> [TASK ITEM]:
Reproduce every line of the records below verbatim, omitting the pictures.

> [EXTRACTED ENTRIES]:

>>>>>

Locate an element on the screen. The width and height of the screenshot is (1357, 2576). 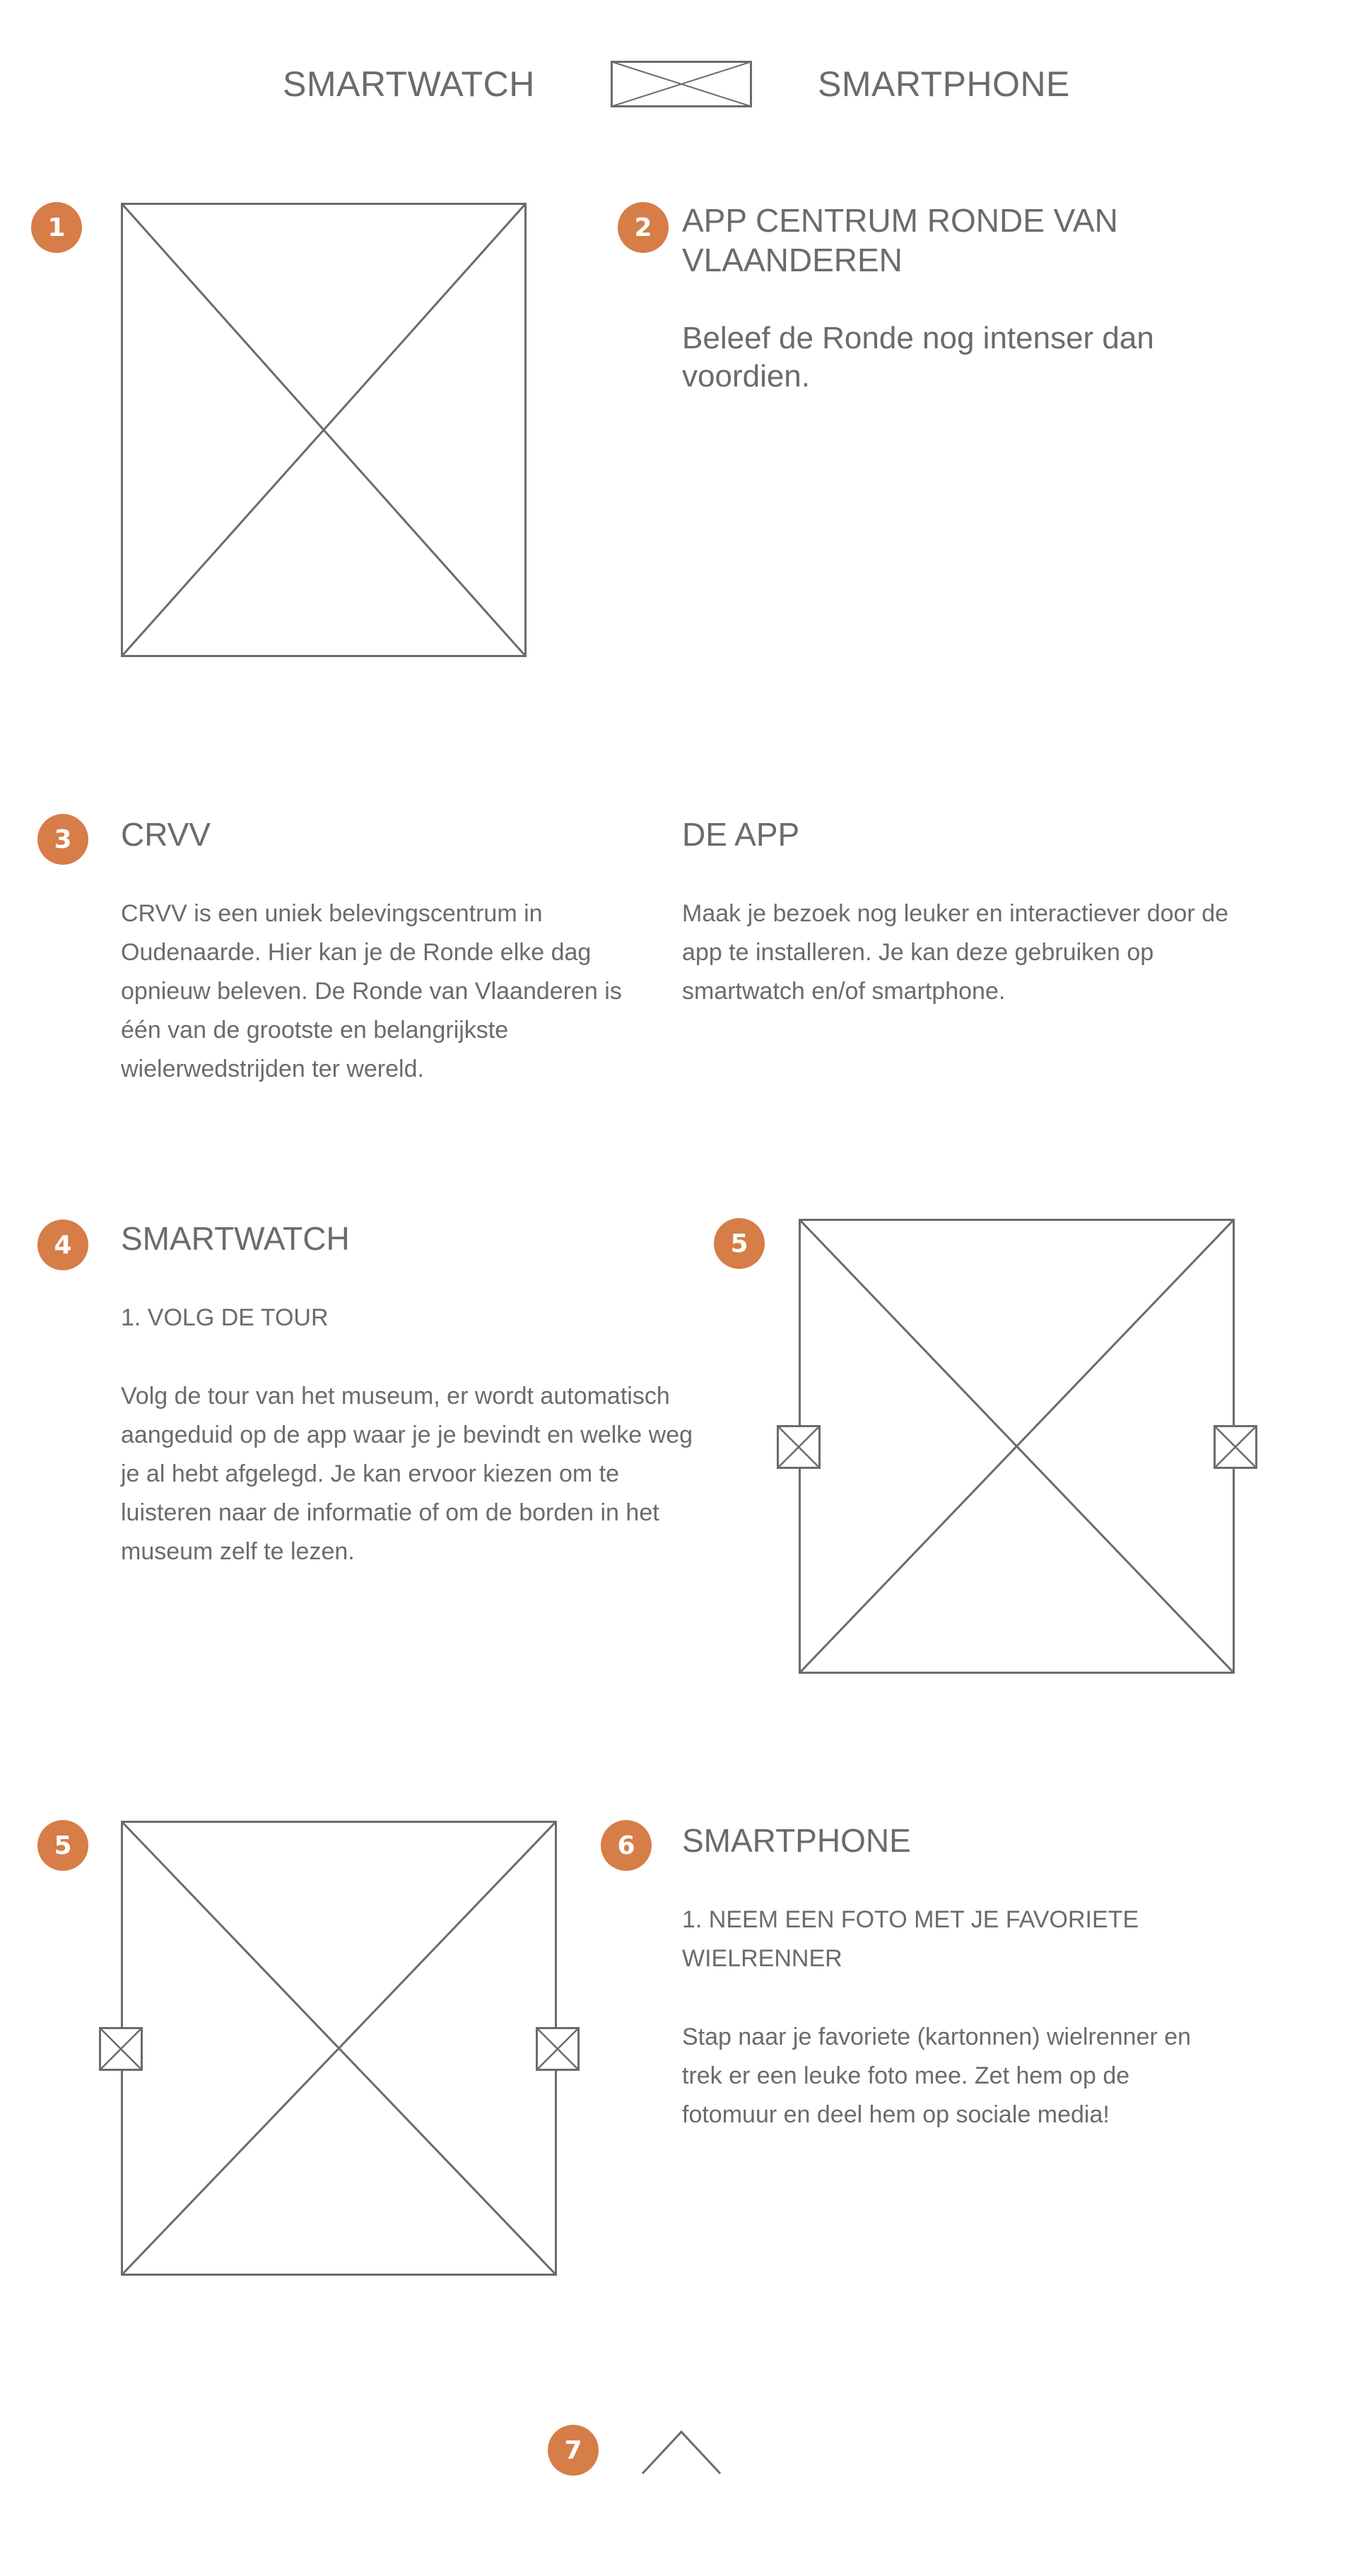
annotation-badge-5-second: 5 is located at coordinates (62, 1845).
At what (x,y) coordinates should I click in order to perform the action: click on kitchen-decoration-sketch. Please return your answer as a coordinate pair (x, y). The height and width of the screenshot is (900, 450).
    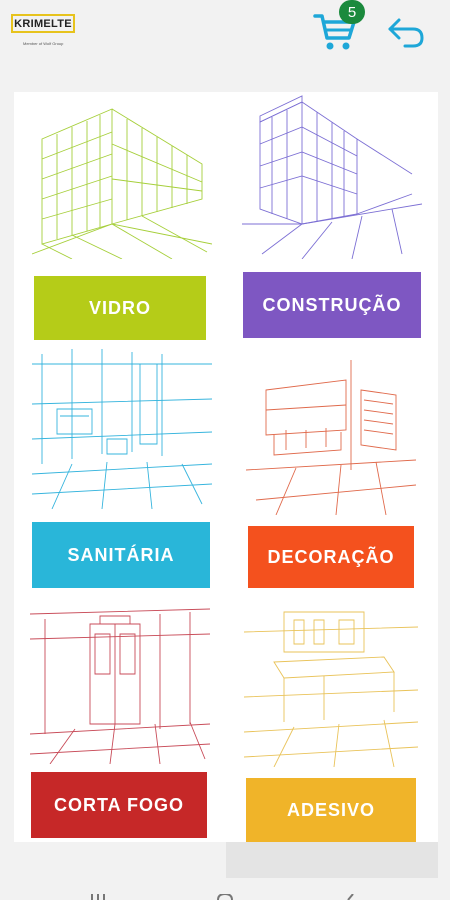
    Looking at the image, I should click on (331, 438).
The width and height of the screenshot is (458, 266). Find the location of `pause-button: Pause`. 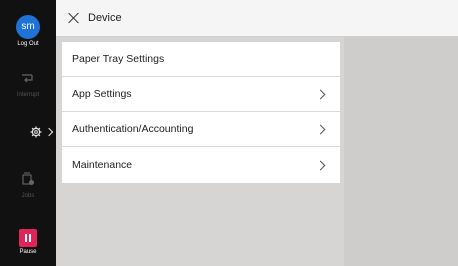

pause-button: Pause is located at coordinates (28, 242).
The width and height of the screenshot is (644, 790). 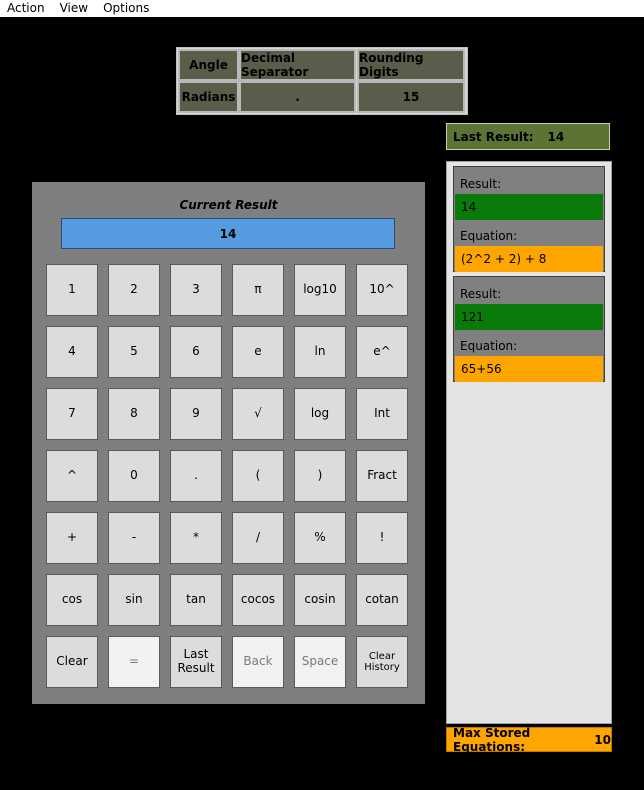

<<<<<

> [RESPONSE]:
Locate an element on the screen. The width and height of the screenshot is (1357, 2576). 
annotation-badge-5-second: 5 is located at coordinates (62, 1845).
At what (x,y) coordinates should I click in order to perform the action: click on kitchen-decoration-sketch. Please return your answer as a coordinate pair (x, y). The height and width of the screenshot is (900, 450).
    Looking at the image, I should click on (331, 438).
The width and height of the screenshot is (458, 266). Find the location of `pause-button: Pause`. 

pause-button: Pause is located at coordinates (28, 242).
The width and height of the screenshot is (644, 790). 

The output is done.